Malgré la montée en puissance des taureaux génomiques, les polygéniques conservent une place privilégiée dans les plans d'accouplement.
LES TAUREAUX GÉNOMIQUES SONT PRÉSENTS POUR LA DEUXIÈME ANNÉE AU CATALOGUE, élargissant ainsi la diversité de l'offre génétique, avec des reproducteurs qui affichent des niveaux d'Isu élevés. La valeur de leurs index est cependant moins fiable (CD) que celle des taureaux polygéniques, puisqu'ils n'ont pas encore été confirmés sur descendance. Elle est donc amenée à évoluer, en plus ou en moins. « Les taureaux testés sur descendance restent très prisés car ce sont des valeurs confirmées et, dans le même temps, nous manquons encore de recul sur les génomiques après seulement deux années, souligne Aurore Grave, conseillère à BGS (Brune génétique service). Dans les plannings d'accouplement, nous recommandons d'ailleurs de limiter leur utilisation entre 35 et 40 % pour profiter du progrès et de la variabilité génétique qu'ils apportent, tout en tenant compte de leur plus faible fiabilité. »
LES VALEURS SÛRES !
Si l'Isu des taureaux polygéniques n'atteint pas les mêmes sommets, ils n'en restent pas moins des valeurs sûres.

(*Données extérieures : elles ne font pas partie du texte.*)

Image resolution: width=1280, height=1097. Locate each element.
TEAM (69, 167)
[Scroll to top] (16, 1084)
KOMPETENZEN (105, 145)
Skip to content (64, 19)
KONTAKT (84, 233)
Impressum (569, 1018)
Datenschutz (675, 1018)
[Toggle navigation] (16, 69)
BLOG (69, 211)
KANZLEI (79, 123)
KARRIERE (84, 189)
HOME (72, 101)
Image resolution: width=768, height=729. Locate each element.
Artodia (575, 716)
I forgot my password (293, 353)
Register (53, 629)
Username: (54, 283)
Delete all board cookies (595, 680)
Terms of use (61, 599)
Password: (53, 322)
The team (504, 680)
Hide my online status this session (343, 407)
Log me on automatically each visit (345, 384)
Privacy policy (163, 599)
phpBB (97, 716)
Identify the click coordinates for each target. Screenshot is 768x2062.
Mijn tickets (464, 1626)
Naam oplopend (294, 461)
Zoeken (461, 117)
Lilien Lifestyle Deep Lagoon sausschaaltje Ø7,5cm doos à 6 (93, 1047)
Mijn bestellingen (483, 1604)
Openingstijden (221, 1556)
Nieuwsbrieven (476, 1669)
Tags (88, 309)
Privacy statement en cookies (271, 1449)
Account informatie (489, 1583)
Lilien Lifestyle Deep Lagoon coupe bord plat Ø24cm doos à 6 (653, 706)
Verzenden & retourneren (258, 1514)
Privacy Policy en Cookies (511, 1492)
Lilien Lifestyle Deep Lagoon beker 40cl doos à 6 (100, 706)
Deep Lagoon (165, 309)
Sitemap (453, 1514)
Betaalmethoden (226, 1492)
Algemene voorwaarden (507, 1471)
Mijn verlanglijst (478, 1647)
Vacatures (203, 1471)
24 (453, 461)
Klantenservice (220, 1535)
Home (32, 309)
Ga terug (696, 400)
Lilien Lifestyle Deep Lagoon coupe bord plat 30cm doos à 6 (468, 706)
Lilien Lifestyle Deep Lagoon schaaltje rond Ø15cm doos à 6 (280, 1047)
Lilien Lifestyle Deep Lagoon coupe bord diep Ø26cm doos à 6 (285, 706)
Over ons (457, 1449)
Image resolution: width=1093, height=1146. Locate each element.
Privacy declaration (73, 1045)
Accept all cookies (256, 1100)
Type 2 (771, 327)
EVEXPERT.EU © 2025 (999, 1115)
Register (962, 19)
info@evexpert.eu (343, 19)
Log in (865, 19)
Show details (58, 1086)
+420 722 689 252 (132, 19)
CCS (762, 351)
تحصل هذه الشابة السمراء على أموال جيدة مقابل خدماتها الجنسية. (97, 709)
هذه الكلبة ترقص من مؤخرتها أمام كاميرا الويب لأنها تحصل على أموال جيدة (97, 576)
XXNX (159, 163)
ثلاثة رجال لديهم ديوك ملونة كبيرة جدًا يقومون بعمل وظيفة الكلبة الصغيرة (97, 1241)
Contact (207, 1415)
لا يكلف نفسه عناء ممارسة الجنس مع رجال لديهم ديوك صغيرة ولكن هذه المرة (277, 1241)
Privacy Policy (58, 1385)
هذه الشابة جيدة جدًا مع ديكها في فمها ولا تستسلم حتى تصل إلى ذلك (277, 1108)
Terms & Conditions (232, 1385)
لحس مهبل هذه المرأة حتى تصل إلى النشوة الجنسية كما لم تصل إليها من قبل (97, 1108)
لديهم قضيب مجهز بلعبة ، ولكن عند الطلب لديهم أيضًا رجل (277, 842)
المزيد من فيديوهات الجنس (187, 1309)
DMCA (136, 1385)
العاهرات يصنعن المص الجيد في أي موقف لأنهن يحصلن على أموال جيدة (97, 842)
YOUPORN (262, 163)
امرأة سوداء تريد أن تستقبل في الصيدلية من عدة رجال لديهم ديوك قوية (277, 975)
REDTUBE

À commencer par Volvic, Balou et Talc, les taureaux français les plus demandés. Inscrit depuis l'été 2012, Balou confirme la qualité de ses index sur les critères de morphologie, membres et mamelle, avec un défaut sur le TP (- 1,3). Le TP est en revanche le point fort de Volvic (1,4) qui pèche légèrement sur la fertilité (- 1,1). Talc est un laitier (880 kg) avec des qualités dans le format et les membres. Parmi les nouveaux taureaux testés sur descendance, Calcia est n° 1 français en Isu (151). Il est avant tout très laitier (1 021 kg), neutre en TP et bien noté sur les critères de santé de la mamelle. Une autre nouveauté, venue d'Italie : Zéphir, avec 178 d'Isu, est le taureau polygénique le plus complet. Ce fils de Zeus CH, disponible en semences sexées, n'est pas le plus laitier, mais il se distingue par l'excellence des taux (TP/TB : 3,4/4,4), combinée à la qualité des index de morphologie, membres et mamelle. Côté français, on notera encore l'inscription très récente de Cacao et Cicéron, deux taureaux testés sur descendance qui ont la particularité d'avoir des index basés à la fois sur les résultats de leurs filles et sur leur profil génomique. Ils ont ainsi obtenu à la sortie Interbull d'août un premier index sur descendance avec un CD de 80, et seulement une vingtaine de filles en lactation : « Il s'agit d'index combinés. Cacao a un profil plutôt laitier, avec un index de santé de la mamelle favorable et une origine moins répandue, il sera facile à utiliser. Cicéron est très axé développement, avec un bon bassin et un vrai point fort sur les fonctionnels (reproduction, santé de la mamelle). »
ANIBAL, LEADER MONDIAL GÉNOMIQUE
Témoin de l'évolution des index génomiques, Greenwich voit son Isu passer de 168 à 180 cette année. Disponible en semences sexées, il confirme sa valeur aussi bien au niveau des taux (TP : 1,8) que sur la morphologie (1,6) ou les fonctionnels (cellules : 1,1, fertilité : 0,6, longévité : 1,1). On citera aussi deux nouveaux génomiques très équilibrés, Goupil et Hard Rock, des taureaux « passe-partout ». Le premier, moins laitier (246 kg), compense sur les taux (TP/TB : 1,3/1,9) et les fonctionnels. Goldman, affiche quant à lui la qualité de ses taux (TP 1,4) associée à la santé de la mamelle (cellules : 1,3). Du côté des nouveautés génomiques venues de l'étranger, citons Anibal, leader mondial intergénomics avec un Isu de 196. « Son potentiel laitier (926 kg) et la qualité de ses index fonctionnels et morphologiques se passe de commentaires : morphologie (2,9), membres (2,4) et santé de la mamelle (1,9). » On lui pardonnerait presque le prix de la dose (52 €).